Dès le premier jour de son procès, Jérôme Cahuzac avait posé l’enjeu. Sa fraude fiscale est établie et reconnue. S’il a fait appel de la peine prononcée contre lui par le tribunal correctionnel fin 2016 – trois ans de prison ferme et cinq ans d’inéligibilité –, c’est dans le seul espoir d’éviter la prison. Mardi, l’avocat général a cependant demandé à la cour d’appel de Paris de confirmer cette peine, qui l’enverrait au moins quelques mois derrière les barreaux. Dans son réquisitoire, Jean-Christophe Muller a insisté sur la nécessité de « rétablir » ainsi « l’équilibre social », « durement et durablement rompu » par l’affaire Cahuzac. Il s’agit bien, pour le magistrat, de faire un exemple contre « le sentiment d’impunité » qu’il prête à l’ancien ministre du Budget. « Les fautes commises ont empoisonné l’air que les citoyens ont respiré, délégitimé une part de l’action et de la parole publique, altéré la confiance des citoyens dans leurs dirigeants. » Et la « déflagration » causée par le scandale a eu un impact national, en précipitant l’adoption de lois sur la transparence qui n’étaient pas prévues dans le programme de François Hollande (lire l’épisode 24, « Cahuzac, l’homme qui réenchanta la justice financière »).

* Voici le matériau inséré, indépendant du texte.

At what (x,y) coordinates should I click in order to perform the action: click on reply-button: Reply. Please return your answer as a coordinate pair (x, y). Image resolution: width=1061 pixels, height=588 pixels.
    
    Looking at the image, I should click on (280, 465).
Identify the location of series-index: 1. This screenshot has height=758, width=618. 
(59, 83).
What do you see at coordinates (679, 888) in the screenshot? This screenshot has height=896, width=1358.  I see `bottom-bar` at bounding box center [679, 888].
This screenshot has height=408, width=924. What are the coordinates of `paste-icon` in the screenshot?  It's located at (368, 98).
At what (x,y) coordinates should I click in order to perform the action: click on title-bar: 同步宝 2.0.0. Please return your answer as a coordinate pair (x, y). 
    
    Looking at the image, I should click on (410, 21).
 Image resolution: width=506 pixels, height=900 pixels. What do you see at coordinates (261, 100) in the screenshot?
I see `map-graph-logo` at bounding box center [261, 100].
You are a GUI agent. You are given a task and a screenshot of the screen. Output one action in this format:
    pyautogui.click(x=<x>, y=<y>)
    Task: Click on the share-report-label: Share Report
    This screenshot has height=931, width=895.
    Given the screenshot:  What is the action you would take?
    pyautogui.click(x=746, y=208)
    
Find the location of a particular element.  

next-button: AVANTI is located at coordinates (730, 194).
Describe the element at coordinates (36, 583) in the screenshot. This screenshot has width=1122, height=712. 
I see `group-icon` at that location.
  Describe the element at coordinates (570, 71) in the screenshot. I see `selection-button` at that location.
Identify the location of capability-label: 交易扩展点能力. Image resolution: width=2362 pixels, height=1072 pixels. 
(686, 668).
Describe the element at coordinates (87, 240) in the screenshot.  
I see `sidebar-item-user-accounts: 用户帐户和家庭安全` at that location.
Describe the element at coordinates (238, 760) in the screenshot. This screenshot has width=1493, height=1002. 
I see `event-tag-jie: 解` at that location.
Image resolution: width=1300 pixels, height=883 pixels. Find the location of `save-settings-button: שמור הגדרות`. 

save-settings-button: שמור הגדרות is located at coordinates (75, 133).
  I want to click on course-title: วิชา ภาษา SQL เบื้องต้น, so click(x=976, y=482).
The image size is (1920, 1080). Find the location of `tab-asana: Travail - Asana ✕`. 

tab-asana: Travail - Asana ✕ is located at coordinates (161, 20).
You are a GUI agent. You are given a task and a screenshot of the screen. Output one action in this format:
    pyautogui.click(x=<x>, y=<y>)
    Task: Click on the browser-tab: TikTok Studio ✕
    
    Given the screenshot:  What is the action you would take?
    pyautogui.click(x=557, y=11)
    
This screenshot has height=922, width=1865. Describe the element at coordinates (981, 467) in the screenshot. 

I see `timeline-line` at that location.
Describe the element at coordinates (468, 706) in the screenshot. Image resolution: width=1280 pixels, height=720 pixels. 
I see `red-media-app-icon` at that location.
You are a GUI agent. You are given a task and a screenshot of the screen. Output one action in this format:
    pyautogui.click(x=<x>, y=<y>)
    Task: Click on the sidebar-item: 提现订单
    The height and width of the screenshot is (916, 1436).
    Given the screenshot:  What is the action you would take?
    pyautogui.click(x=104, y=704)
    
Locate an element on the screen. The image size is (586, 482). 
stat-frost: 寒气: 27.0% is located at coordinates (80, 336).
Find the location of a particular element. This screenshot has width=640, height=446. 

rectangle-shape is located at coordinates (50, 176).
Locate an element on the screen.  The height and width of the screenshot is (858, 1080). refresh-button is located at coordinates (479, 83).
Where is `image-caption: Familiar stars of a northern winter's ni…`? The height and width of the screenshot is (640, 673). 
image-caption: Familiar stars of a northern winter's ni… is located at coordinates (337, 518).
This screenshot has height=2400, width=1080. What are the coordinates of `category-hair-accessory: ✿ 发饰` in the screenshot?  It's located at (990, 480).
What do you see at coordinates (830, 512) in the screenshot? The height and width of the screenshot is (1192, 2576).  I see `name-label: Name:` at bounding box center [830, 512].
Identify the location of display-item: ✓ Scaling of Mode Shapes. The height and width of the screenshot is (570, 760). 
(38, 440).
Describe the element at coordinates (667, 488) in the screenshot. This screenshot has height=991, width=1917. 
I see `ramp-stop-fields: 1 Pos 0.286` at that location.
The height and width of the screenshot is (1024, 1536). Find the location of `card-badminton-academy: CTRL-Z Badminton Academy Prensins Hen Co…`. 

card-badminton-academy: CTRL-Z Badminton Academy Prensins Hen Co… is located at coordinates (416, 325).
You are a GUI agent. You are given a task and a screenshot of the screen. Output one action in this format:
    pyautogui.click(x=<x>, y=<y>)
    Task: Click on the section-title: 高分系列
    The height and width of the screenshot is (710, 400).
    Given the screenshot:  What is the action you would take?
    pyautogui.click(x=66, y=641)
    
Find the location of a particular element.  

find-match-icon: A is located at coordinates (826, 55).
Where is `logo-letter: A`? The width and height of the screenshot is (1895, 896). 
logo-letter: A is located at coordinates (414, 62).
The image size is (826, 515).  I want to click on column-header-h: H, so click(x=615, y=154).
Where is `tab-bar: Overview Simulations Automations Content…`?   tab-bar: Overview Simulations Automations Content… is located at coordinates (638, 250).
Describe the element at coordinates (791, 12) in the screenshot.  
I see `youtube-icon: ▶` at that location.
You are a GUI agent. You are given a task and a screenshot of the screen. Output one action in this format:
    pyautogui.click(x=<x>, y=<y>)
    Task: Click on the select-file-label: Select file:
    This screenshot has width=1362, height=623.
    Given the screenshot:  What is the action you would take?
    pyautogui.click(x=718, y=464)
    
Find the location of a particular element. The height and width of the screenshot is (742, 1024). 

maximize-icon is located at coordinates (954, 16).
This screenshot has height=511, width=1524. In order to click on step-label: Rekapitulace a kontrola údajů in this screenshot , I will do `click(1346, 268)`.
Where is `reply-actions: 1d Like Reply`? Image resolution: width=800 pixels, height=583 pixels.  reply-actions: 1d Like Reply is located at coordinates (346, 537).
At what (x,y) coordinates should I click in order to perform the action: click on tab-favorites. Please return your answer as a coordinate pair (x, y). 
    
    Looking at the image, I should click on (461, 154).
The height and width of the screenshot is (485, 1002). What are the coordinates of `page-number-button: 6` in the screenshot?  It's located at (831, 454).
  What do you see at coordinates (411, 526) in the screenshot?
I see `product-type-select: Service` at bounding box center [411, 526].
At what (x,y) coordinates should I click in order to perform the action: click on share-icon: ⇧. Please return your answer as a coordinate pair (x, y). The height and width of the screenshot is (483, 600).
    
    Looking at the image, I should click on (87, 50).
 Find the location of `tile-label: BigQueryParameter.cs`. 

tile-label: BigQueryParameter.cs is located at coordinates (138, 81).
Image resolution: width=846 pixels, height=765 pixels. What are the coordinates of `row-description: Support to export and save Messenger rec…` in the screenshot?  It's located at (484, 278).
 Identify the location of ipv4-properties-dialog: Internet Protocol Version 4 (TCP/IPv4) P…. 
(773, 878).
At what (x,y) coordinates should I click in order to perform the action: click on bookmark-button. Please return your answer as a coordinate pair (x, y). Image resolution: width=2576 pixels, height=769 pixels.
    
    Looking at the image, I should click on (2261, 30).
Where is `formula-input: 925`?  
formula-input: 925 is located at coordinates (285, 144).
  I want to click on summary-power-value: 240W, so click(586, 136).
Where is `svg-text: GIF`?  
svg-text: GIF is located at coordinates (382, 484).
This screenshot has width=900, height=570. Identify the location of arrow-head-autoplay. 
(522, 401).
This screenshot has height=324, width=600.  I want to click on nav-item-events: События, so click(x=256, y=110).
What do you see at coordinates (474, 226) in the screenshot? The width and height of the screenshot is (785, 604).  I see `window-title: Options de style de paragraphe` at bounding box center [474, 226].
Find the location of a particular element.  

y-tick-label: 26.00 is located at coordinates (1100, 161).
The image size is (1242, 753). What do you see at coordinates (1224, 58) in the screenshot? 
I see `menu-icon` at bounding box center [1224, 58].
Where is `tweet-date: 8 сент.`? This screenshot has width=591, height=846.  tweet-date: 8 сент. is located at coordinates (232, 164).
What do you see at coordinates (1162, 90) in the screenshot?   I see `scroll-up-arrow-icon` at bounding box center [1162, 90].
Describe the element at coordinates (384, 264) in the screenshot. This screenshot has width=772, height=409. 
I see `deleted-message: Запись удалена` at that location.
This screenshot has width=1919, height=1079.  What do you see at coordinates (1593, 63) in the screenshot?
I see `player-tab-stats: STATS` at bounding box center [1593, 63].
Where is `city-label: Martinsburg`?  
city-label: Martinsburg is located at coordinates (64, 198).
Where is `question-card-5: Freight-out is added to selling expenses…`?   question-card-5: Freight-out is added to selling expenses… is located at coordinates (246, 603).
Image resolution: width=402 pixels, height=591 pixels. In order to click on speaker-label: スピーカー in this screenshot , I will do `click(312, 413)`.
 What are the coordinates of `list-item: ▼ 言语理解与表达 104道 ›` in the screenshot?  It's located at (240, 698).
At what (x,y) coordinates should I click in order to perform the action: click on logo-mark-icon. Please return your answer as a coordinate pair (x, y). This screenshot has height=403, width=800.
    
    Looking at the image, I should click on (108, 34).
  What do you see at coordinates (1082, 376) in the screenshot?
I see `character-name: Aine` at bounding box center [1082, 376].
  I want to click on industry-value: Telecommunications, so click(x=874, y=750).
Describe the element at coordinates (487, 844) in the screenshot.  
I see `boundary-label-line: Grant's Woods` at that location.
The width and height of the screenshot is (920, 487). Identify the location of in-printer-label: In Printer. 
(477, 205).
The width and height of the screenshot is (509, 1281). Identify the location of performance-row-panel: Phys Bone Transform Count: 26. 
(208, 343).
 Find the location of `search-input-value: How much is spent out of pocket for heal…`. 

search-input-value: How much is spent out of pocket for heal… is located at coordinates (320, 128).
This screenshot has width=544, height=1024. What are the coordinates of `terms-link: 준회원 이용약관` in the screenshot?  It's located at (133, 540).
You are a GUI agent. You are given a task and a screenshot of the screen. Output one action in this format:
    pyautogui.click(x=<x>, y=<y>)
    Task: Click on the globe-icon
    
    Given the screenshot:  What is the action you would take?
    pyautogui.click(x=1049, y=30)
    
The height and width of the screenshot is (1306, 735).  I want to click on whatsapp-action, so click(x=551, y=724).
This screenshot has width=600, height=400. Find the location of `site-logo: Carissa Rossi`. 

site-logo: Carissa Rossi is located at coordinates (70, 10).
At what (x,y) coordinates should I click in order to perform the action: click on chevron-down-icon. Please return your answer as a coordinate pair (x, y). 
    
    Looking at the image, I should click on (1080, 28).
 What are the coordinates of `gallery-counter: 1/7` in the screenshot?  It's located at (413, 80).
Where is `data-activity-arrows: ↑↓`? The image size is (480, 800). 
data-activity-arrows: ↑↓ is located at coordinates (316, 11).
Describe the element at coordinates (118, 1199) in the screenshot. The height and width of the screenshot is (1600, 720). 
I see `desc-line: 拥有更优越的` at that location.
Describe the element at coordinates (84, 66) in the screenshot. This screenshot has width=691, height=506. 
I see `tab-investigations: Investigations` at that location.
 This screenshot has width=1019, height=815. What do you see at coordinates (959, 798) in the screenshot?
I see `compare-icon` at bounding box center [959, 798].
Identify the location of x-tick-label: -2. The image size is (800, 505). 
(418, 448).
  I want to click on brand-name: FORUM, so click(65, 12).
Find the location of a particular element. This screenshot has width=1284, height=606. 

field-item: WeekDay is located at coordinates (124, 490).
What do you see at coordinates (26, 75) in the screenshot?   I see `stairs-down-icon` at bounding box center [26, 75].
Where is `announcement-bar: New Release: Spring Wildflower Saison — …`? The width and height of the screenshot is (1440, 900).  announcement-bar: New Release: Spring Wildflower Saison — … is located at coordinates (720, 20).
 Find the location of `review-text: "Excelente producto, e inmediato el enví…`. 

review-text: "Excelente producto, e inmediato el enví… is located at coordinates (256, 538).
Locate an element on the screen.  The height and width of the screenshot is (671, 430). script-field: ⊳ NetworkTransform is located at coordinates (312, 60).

Tant que la condamnation définitive ne sera pas intervenue, la paix intérieure ne sera pas retrouvée et l’équilibre social pas rétabli.
Jean-Christophe Muller l’a rappelé, la décision de première instance était d’une sévérité inédite en France à ce niveau de responsabilités. « Le dernier homme politique » condamné à de la prison ferme pour fraude fiscale, « c’était Bernard Tapie, en 1997 : dix-huit mois dont douze avec sursis ». C’est à la cour d’appel de décider « si cette voie doit être suivie », même si l’avocat général y est favorable. Généreux en exemples censés démontrer la plus grande rigueur de nos voisins européens en la matière, Jean-Christophe Muller n’a pas forcément choisi les bons. Oui, « un footballeur espagnol » – Lionel Messi – a bien été condamné à 21 mois de prison ferme de l’autre côté des Pyrénées. Mais comme en France, les peines inférieures à deux ans sont intégralement aménageables. Oui, « le Président du conseil italien » – Silvio Berlusconi – a pris quatre ans ferme dans l’affaire Mediaset, en 2013. Mais lui non plus n’a pas franchi les portes du pénitencier. Parmi les personnalités citées par l’avocat général, le seul à avoir effectivement connu la détention s’appelle Uli Hoeness, l’ancien président du Bayern Munich.